4. Work through the example with the class (working for this example is show at the top of Copymaster 5)
5. Give out a copy of Copymaster 5 to each student.  Those that are confident can work independently, those that are unsure could be guided through another example.
6. Reinforcement problems involving Pythagoras' theorem, such as those found in textbooks and/or worksheets could be assigned or written on the board.

Session 5

In this concluding session we work on applications of Pythagoras’ Theorem.

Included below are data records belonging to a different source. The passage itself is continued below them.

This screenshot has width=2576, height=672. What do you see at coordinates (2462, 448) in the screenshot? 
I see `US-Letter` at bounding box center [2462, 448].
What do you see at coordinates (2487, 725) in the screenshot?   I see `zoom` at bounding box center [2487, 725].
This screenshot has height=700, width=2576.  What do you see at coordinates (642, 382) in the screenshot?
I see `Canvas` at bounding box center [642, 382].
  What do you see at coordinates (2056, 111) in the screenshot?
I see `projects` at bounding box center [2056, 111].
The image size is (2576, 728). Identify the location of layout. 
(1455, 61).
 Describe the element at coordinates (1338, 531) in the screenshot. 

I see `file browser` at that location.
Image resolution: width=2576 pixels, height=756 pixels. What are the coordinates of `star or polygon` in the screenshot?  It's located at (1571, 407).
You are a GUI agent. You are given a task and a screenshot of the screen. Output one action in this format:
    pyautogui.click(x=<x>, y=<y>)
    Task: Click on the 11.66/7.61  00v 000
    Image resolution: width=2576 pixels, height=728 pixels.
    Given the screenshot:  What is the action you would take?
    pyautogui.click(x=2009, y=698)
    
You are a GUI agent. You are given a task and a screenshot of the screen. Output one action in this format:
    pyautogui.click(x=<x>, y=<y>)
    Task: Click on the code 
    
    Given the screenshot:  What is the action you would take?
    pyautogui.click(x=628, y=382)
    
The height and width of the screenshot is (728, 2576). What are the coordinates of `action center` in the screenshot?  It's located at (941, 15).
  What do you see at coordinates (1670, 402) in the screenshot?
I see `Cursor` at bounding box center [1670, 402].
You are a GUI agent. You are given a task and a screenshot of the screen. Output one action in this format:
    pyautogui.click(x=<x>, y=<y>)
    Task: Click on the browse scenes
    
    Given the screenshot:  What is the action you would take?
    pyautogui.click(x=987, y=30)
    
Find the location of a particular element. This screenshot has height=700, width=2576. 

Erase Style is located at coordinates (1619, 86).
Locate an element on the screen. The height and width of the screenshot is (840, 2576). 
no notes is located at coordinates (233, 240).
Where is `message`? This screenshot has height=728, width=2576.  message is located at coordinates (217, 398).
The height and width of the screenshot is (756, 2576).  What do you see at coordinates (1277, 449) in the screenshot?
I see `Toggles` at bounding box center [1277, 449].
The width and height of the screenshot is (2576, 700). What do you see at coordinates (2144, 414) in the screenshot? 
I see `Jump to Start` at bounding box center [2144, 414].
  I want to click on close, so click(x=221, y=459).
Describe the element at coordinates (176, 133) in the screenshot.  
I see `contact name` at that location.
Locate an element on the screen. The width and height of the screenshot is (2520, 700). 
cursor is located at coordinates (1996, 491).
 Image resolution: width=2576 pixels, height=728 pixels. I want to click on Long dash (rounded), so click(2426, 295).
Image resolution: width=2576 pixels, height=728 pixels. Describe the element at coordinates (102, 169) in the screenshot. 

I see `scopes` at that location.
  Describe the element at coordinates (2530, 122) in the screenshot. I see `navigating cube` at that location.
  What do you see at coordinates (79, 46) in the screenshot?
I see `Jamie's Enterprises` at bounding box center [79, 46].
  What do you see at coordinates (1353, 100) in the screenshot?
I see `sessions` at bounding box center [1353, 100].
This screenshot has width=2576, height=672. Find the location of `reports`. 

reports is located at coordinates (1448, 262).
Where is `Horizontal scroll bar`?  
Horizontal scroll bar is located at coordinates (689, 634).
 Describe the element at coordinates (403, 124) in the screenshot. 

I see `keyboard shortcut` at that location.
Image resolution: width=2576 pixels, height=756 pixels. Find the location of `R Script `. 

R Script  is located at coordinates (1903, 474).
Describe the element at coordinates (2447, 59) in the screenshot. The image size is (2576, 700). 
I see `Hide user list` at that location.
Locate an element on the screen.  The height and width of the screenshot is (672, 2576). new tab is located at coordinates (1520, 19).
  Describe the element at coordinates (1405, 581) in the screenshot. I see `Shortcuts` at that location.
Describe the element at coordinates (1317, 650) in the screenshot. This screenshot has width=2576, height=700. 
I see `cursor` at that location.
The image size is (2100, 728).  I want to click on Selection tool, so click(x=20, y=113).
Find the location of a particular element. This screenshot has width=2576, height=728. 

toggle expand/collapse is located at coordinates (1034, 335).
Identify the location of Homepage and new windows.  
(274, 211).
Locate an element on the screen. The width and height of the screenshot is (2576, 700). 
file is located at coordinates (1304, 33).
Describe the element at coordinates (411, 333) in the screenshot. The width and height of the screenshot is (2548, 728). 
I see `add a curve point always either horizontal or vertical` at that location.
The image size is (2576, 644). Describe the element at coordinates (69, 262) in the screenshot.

1. Review with the class Pythagoras’ Theorem. Ask for volunteers to explain their understanding of the Theorem.
2. Ask students to suggest a real life examples where it would be useful.
3. Work through one or two examples on the board with the class. Ensure that you emphasise the importance of drawing and labelling a diagram, to ensure that you know where the right angle is and which side is the hypotenuse.
4. Give out a copy of Copymaster 6 to each student: Those that are confident can work independently, those that are unsure could either be guided through another example or work in pairs.
5. Early finishers could be challenged to set each other further problems.
6. Leave time at the end of the class to share solutions to the problems.